この 2 つを分けて持つだけで、レポートを誤解されにくくなりました。

Step 4. Markdown レポートにまとめる

PNG や TSV を大量に出しても、そのままだと把握しづらいです。最終的に GitHub Copilot に Markdown レポートとして要約させると、冒頭を読むだけで全体が分かります。

## 要約

- 取得時間: 14.497 秒
- 総パケット数: 111738
- 総通信量: 137.06 MB
- 推定ローカル端末: 172.16.83.xxx
- 確認できた主要 HTTP Host: egdownload.fastly-edge.com
- 最大会話: 146.75.113.xxx:80 <-> 172.16.83.xxx:50485

## IP ラベル付け方針

- IP はそのまま羅列せず、裏付けが取れる範囲でラベル化する
- ラベル付けの優先順は HTTP Host -> DNS 応答 -> TLS SNI -> RDAP -> reverse DNS

今回も test_report_ja.md まで出したことで、「グラフは見たけど結局どういう通信だったの?」に直接答えられる形になりました。

感想

この記事の主な争点は、「生のパケットを渡して何か引き出せるのか」でした。そこはクリアしていて、GitHub Copilot は .pcapng をコンテキストとして読めました。

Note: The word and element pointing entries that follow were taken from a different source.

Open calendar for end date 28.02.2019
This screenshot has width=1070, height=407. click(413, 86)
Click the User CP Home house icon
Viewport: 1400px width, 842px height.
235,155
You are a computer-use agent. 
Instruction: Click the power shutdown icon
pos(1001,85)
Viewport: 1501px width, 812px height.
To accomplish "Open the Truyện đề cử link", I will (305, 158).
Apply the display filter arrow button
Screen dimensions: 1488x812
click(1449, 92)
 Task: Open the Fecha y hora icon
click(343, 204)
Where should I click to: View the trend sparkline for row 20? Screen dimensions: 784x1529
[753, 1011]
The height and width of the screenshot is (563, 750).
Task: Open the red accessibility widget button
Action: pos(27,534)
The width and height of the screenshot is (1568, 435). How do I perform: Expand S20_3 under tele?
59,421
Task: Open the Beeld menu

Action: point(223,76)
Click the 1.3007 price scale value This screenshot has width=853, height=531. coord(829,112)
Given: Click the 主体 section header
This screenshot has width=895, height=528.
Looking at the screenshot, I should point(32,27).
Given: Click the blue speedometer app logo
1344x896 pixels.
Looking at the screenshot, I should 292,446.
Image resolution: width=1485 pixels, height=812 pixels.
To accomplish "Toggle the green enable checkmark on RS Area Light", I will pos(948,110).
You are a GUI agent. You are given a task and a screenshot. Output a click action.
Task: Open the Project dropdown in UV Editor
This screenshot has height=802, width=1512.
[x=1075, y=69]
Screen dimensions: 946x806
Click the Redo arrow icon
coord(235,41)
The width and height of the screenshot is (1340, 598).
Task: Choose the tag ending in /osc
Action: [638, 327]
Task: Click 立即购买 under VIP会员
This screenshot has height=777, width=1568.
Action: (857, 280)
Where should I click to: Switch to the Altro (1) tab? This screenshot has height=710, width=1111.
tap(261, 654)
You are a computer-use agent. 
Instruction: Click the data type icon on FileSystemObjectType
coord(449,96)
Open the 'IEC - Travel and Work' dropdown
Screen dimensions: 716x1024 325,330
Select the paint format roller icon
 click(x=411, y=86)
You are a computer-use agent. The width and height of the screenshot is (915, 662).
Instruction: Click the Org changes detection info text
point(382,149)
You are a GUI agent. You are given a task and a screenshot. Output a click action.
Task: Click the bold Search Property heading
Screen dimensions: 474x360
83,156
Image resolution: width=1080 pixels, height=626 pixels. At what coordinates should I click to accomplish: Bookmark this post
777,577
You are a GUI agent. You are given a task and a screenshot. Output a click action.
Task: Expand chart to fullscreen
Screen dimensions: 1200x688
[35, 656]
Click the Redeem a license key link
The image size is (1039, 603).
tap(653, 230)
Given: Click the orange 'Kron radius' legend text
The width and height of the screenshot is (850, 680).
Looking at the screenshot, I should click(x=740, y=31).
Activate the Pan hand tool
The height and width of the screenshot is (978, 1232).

結果、capinfos / tshark / Python を組み合わせて、実際の通信の中身まで整理できました。これは 本格的なネットワークトラブルシューティングにそのまま使える ということです。障害時に取ったキャプチャを渡して、指示を次のように返すだけで初動が進みます。

  • 「まず全体掴んで」
  • 「次は Python でグラフ出して」
  • 「IP そのままじゃなくて HTTP Host でラベル付けして」
  • 「最後に Markdown レポートにまとめて」

tshark のオプションを自分で思い出さなくていいのが一番助かりました。

もう 1 個気づいたのは、.pcapng だけじゃなくて他のログも同じワークスペースに放り込めば、そのまま突き合わせて見てもらえることです。アプリの例外ログ、Windows イベントログ、netsh trace の出力あたり。「この時刻のパケットと、この時刻のサーバーログ、突き合わせて」と頼めば、時刻順に並べて 1 本のレポートにしてくれます。.pcapng 1 ファイルで終わる話じゃなく、ワークスペースごと放り込めるのが実戦では効きそうだな、と思いました。

GitHub Copilot 限定の話ではない

ここまでやってきて気づいたんですが、効いていたのは GitHub Copilot 固有の何かじゃなくて、つぎの手順そのものでした。

  • capinfos / tshark で一次集計する
  • Python で二次加工と可視化をする
  • IP を根拠付きでラベル化する
  • 最後に Markdown レポートに落とす

CLI 実行とファイル編集ができるエージェントであれば、Claude Code でも Cursor でも、たぶん同じように進められます。

Skill にする

この流れが 1 回うまくいったら、次は Skill 化です。

今回まとめた公開版の Skill はこれです。

packet-capture-analysis

GitHub の branch 名や path を取り違えると 404 になりやすいので、この記事では実在確認済みの SKILL.md 直リンクを置いています。

Skill 自体をもっと知りたい方は、以前書いたこちらの記事もあわせてどうぞ。

Skill 化も Copilot にまるごと任せました。今回の解析ログをそのまま渡すだけだと手順の羅列で終わってしまうので、追加で 「パケットキャプチャ解析の一般的なナレッジを Web で調べてきて、合わせて Skill に反映して」 と指示しました。

Copilot が Web 検索で集めてきた知識と、今回の実体験を重ねてまとめた結果、Skill には次のような観点が入っています。

  • 方法論の原則
  • 分岐条件
  • アンチパターン
  • 標準出力
  • 完了条件

ここまで入れておくと、次に同じ手の解析をやるとき、Skill を渡して 「この通りにやって」 と伝えるだけで済みます。

渡すときの完了条件はこんな感じで固定しました。

  • Markdown レポートを出す
  • 上位通信先を示す
  • 上位会話を示す
  • 根拠付きの IP ラベル表を出す
  • PNG を最低 2 枚以上出す

毎回同じ成果物が返ってくるようになるので、「よくわからないからもう一回指示し直す」が減ります。

まとめ

最初の問い「GitHub Copilot でパケットキャプチャ解析はできるのか?」の答えは、「できる。.pcapng をコンテキストとして扱えるので、本格的なトラブルシューティングにもそのまま使える」 でした。

実戦で固定したのは、次の 5 点です。

  • Protocol Hierarchy / Endpoints / Conversations を最初の 3 手として固定する
  • Python で派生集計と可視化を作る
  • IP を根拠付きでラベル化し、その流れごと Skill 化する
  • Expert Information は結論ではなく出発点として使う
  • 暗号化通信は本文復号にこだわりすぎず、行動特性(時系列・相手先の偏り)で整理する

この調子だと、実際のネットワークトラブルで「まずこの .pcapng 見て、変な通信ないか調べて」と渡す使い方が普通にできます。毎回同じ切り分けを思い出すのもいい加減つらいので、次は実際の障害対応で無意識に Copilot に投げてそうです。